Have you noticed the days have been getting darker around you? Since September 1st we have seen 2.5 hours less daylight. From now though the end of the year we will see almost 2 hours more darkness each day. Although we are going to get an extra hour of sleep on the first Sunday of November for Daylight Savings, the long winter months filled with shorter and colder days are on the horizon. It is not uncommon for many people to feel down while adjusting to daylight savings and spending more time in darkness. Waking up before the sun rises and coming back from work after sundown can cast a shadow on your mood and affect your activity levels needed to maintain long-term health and well-being.
What is SAD?
There is a medical term for this condition called SAD, or Seasonal Affective Disorder. According to American Family Physician, this legit melancholy is estimated to affect more than 20% of Americans every year. Everybody can be down at times, but SAD is more than just feeling a little heavy-hearted; it is classified as a type of depression brought on by the change in seasons.
The onset of SAD typically begins in the fall and continues throughout the winter until days lengthen and sunny days sweep the clouds away in the Spring. According to Medical News Today, studies have shown that the time shift may affect circadian rhythms, brain neurotransmitters, and hormone balances. Some common symptoms of this disorder include lethargy, anxiety, depression, and a loss of interest in activities that normally light your fire.
SAD & Vitamin D
Studies have shown that there is a correlation between SAD and vitamin D which makes sense. Therefore, it is not unusual for an upswing in SAD sacks when everyone is running low on vitamin D during the winter months.

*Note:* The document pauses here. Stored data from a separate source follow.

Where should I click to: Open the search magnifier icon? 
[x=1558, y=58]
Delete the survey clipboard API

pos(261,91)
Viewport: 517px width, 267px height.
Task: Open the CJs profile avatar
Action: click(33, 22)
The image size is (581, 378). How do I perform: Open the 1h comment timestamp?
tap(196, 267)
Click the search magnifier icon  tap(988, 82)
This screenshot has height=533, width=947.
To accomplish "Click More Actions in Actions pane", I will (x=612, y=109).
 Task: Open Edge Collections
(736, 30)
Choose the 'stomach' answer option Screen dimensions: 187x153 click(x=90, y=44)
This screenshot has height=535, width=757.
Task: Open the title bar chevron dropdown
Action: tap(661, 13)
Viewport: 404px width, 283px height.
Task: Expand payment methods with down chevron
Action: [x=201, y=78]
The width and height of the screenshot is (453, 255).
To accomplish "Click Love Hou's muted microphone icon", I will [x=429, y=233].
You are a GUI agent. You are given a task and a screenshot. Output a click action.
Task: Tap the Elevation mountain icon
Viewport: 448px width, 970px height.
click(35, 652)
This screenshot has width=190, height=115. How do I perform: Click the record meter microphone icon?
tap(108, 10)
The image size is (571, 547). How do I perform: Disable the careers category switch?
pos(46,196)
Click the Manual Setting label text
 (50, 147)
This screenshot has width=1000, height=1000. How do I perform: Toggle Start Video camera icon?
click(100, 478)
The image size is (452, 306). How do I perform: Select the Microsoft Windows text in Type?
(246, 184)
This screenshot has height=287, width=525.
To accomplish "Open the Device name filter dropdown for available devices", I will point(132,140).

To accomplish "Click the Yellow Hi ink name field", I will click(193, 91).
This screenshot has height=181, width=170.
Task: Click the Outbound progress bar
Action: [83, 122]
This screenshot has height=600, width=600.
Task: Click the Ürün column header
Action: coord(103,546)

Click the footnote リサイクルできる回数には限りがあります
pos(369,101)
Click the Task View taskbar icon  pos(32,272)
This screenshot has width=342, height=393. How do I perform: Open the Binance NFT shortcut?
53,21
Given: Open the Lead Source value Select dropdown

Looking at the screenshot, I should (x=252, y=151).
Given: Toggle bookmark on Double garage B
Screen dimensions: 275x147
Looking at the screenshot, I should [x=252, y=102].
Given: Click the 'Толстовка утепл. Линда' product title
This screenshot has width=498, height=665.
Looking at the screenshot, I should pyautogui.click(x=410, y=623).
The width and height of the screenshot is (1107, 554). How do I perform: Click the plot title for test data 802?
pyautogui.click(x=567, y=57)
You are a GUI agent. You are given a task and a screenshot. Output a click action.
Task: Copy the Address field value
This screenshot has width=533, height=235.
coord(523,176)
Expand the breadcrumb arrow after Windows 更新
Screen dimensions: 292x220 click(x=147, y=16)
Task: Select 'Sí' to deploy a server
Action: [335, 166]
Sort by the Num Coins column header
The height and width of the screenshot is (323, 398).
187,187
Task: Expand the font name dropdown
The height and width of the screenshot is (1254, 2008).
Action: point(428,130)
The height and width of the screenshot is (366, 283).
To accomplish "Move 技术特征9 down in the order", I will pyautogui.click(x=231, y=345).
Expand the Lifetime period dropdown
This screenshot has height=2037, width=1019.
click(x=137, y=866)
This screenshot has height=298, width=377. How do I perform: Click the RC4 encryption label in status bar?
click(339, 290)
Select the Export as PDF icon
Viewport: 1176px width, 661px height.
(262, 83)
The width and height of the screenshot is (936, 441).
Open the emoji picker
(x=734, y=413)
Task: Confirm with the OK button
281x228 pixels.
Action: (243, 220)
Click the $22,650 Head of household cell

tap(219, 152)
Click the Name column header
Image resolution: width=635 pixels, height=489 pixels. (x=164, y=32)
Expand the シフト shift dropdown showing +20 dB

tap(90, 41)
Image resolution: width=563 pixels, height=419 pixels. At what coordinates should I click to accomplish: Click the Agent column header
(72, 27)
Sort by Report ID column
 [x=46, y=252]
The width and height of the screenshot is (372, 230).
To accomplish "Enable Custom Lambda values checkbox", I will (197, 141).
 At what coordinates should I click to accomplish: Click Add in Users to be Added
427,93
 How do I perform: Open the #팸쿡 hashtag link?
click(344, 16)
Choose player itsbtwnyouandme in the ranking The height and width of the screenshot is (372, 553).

A research team at the University of Georgia published a study on the link between low vitamin D levels to SAD and hypothesized that there is a logical connection between the two.
Add Vitamin D to your Routine
Supplementing with vitamin D can be a great way to fight the lows of SAD. The Institute of Medicine states that the daily recommended dose of vitamin D is at least 600 international units, but a safe dose of up to 4,000 IUs may be prescribed as a way to combat these extreme blahs.
Even with a higher dose, there is little risk of taking too much of the supplement. Aside from taking vitamin D to fight SAD and enhance your mood, it also helps your body generate strong bones, teeth, and hair.
At SFH, we have combined Vitamin D3 with Omega-3 Fish Oil to get all the benefits in one easy pump! Vitamin D is fat-soluble, so the body can absorb it more efficiently when combined with dietary fat like omega-3. We have three delicious flavors: orange, lemon, and peppermint, it's easy to take and a great tool to add to your arsenal to help you fight off SAD. Plus, when you sign up for subscription orders, you can save 10% and never worry about running out of this liquid gold.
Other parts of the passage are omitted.